Pretty girls pretending to be unattractive | New Girl
I had kind of a mixed reaction when I watched New Girl, the new American series which has just started on Channel 4. The concept behind the show is that Zooey Deschanel’s 20-something teacher character, Jessica Day, just went through a difficult break up (he cheated on her) and has had to relocate apartments to live with three young guys.
There’s something intensely irritating about pretty girls pretending to be unattractive onscreen if they don’t do it well enough. What I’ve seen of New Girl is witty and stylish, and Zooey Deschanel is certainly very watchable, but something about the concept of her male flatmates not taking her seriously as a romantic option isn’t quite… believable. This isn’t a Princess Diaries lets-transform-Anne-Hathaway-by-giving-her-contacts-and-doing-her-hair makeover, it’s true. This is a pretty and likeable girl who had a traumatic break up and is struggling to get her life together. That’s why it’s hard to place – is she doing a kind of younger, American Bridget Jones? Her ‘unattractive’ habits (singing mid conversation, doing silly little dances) can feel a little off, sometimes, like add-ons to an otherwise funny, sexy woman.
It’s not that pretty women can’t make themselves unattractive. There was all that fuss about how the stunningly beautiful Charlize Theron transformed into an ugly serial killer in Monster back in 2003 – part clever make up, part very good character acting. Tina Fey is an attractive woman who pulls off a believable unattractive hopeless case image as Liz Lemon in the comedy series, 30 Rock (which, by the way, has just returned for the sixth season – hurrah!). I think it has something to do with an actress’ ability to really let go, stop being cute and actually commit to being goofy and not sexy. There’s sexy goofy, and then there’s just plain goofy. Zooey Deschanel is almost there, and I really really want to like her in this role – she’s a style guru, funny, intelligent, fun, and she has amazing hair. But that’s just it – to really succeed in the role of Jessica Day, she needs to stop being Zooey Deschanel with her amazing hair and actually convince us that she’s an emotional wreck. We need to stop wanting to be her for just a second. That will be the sign that she’s turned from standard stuff into comedy gold.

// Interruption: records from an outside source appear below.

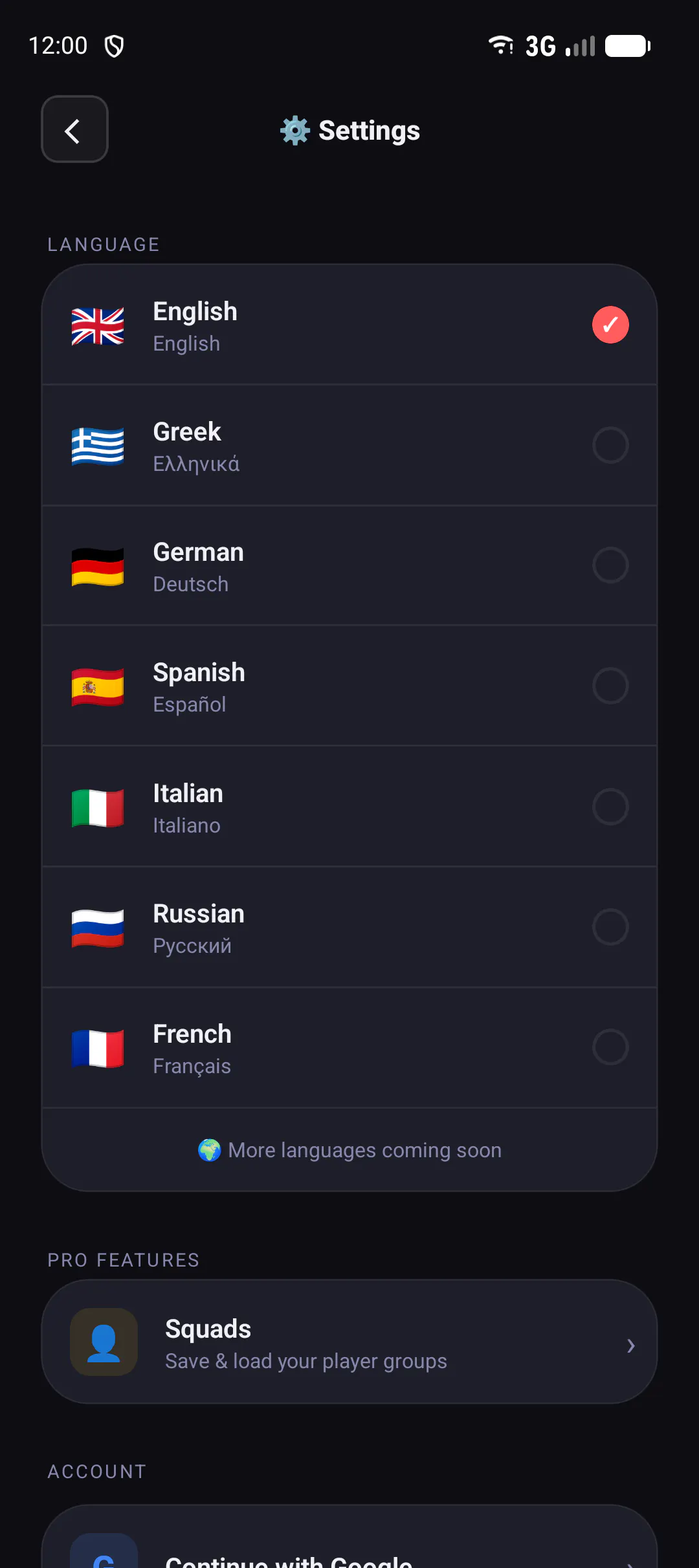Tap the back arrow button

click(x=74, y=129)
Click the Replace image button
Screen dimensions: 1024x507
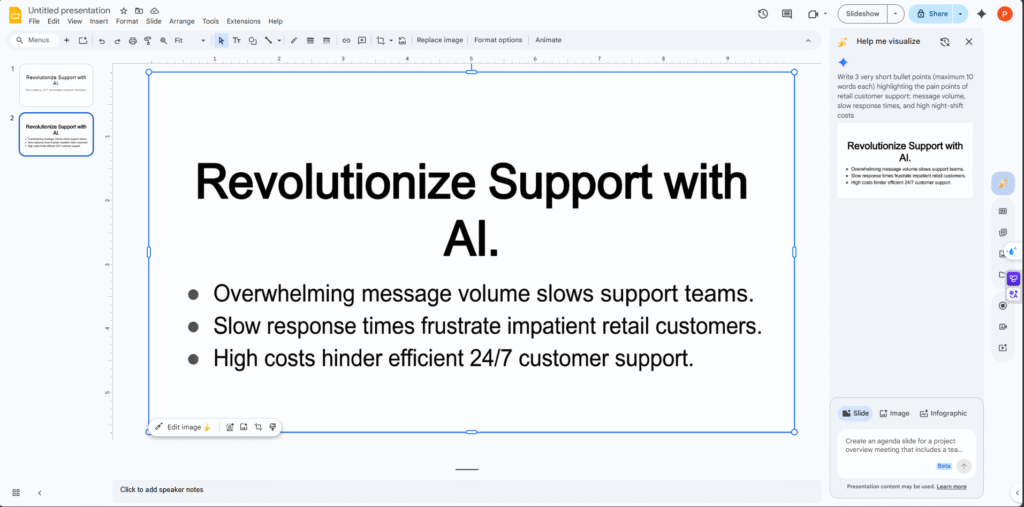[x=439, y=40]
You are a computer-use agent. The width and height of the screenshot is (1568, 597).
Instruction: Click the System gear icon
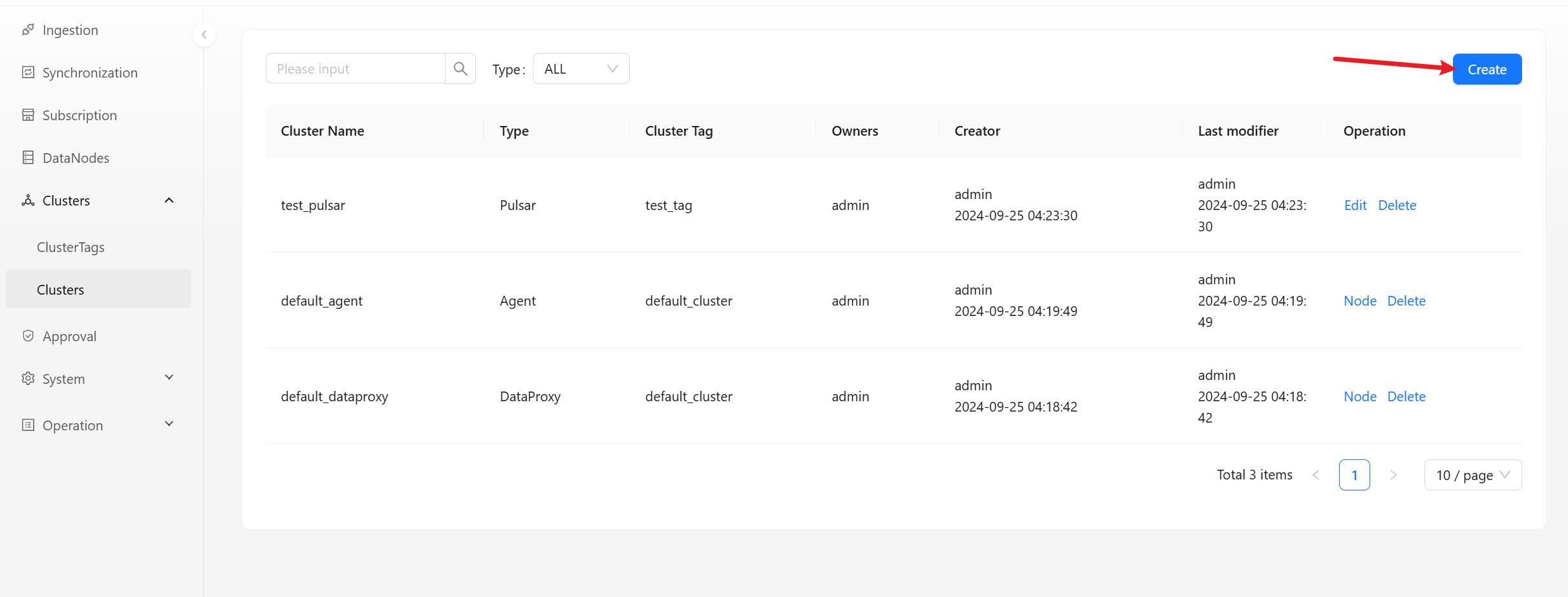pos(28,379)
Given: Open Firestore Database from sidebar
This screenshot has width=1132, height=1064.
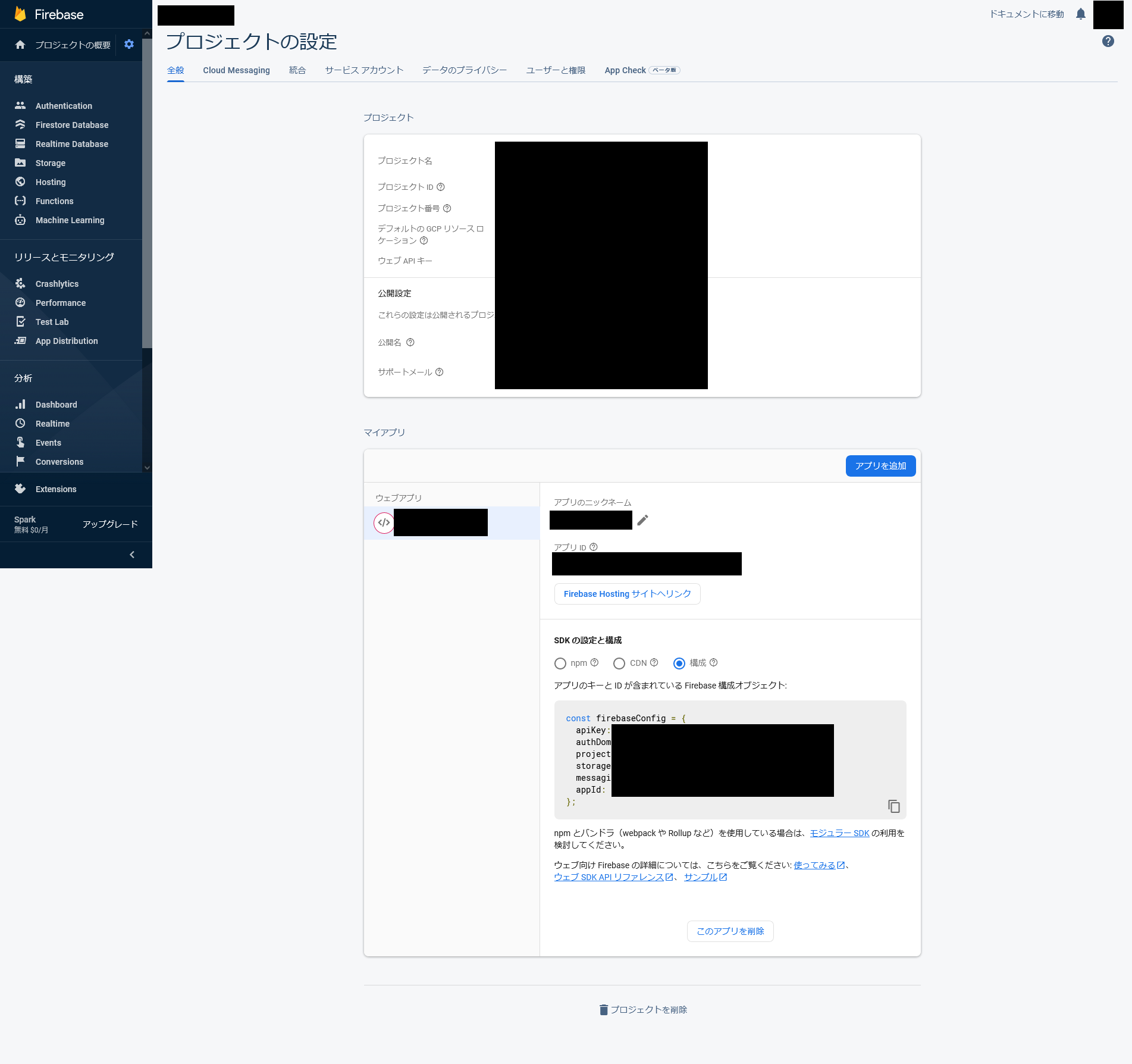Looking at the screenshot, I should pyautogui.click(x=71, y=125).
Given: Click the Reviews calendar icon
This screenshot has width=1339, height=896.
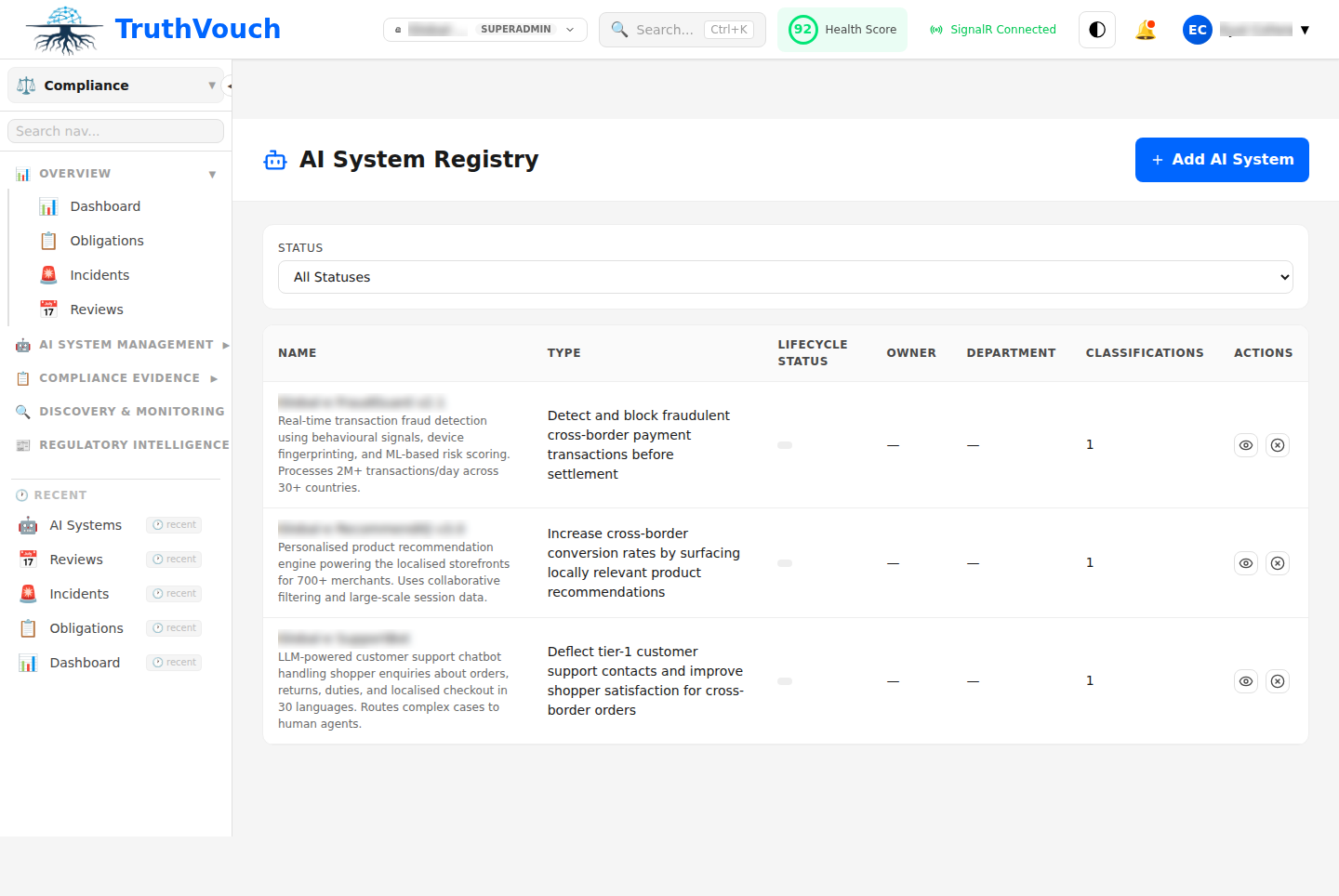Looking at the screenshot, I should (48, 309).
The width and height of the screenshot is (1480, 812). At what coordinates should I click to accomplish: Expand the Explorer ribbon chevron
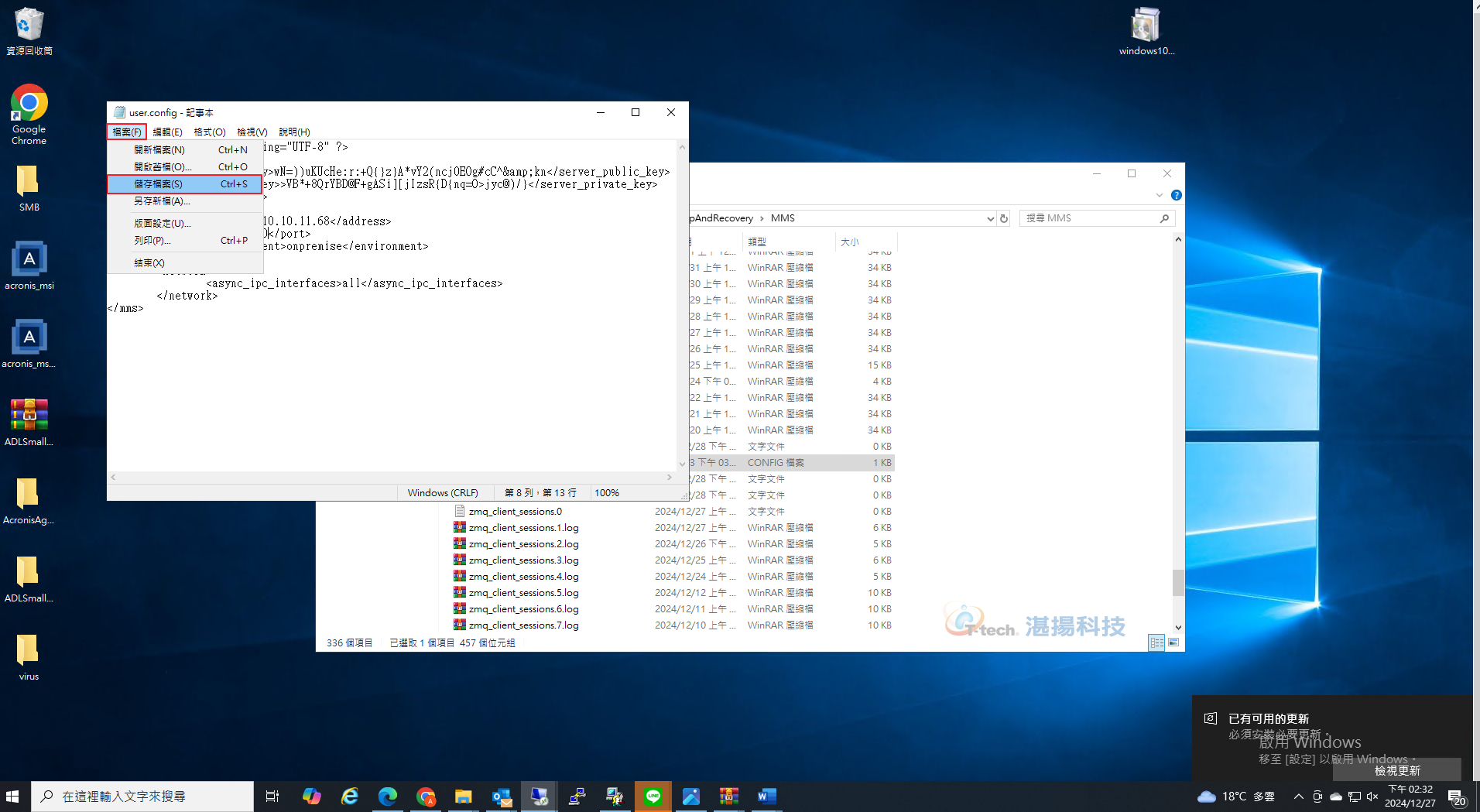(x=1159, y=196)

I read a similar piece in the Evening Standard saying that the only way women can show unattractive qualities but still be fanciable is to be clumsy and Zooey Deschanel isn’t really the comedy hero she’s being hailed as. I’ve really enjoyed New Girl so far and I hadn’t thought anything negative about it until I heard apparently she’s meant to be a new breakthrough in female comedy. I guess we’ll see how it unfolds but there has to be a romance with one of the housemates along the way doesn’t there!
So true! I just tried to find the Evening Standard article, but couldn’t. Do you know if it’s available online? I’m hoping she improves as the series progresses, but we’ll see. I suppose it’s a lot to ask, to give up her ‘sexy’!
Oh, and she’s definitely going to get with at least one of the housemates… it seems pretty inevitable.
I’ve also really enjoyed watching New Girl and had assumed that what was supposed to be unattractive about ZD’s character was all her quirks and emotional-wreck-ness in the face of her obvious physical beauty. (Heaven forbid producers base an entire programme around a character actually deemed “unattractive” by the rules of tv-land) But like you say, these “quirks” don’t really amount to much other than wearing scene-kid glasses, which we, the dumb audience, are meant to read as geeky when they’re really a style trend worn by far too many indie types already, the singing, which, ok, is a little weird but still cute, and her emotional-wreck-ness, which only seems to have amounted to watching Dirty Dancing on repeat and slobbing around a bit. I definitely agree that she needs to go way further with the “craziness” before she qualifies as a new female comedy hero. But why would she want to do that when sexy quirky is her USP, the thing she has become famous for – she may be the “new girl” but she’s been around long enough to know better than to look a cash cow in the mouth.
I am so glad you wrote about this. I absolutely LOVE ZD but the press attention a somewhat (so-far) luke warm comedy is getting seems far-fetched. I read it was the answer to the new ‘friends’. I really enjoyed the pilot episode, but was really disappointed with the second. Hopefully it gets back on form and the writers add another dimention to ZD character. Otherwise she may be typecast forever. The fact that a STUNNINGLY gorgeous (emotionally vulnerable) girl moves in with three horny lads and they dont constantly try it on with her is somewhat unbeleivable! The cute clumsy girl thing is so boring now.
Oh, and I effing LOVE liz lemon. ‘I keep a thermus of it by my toilet!’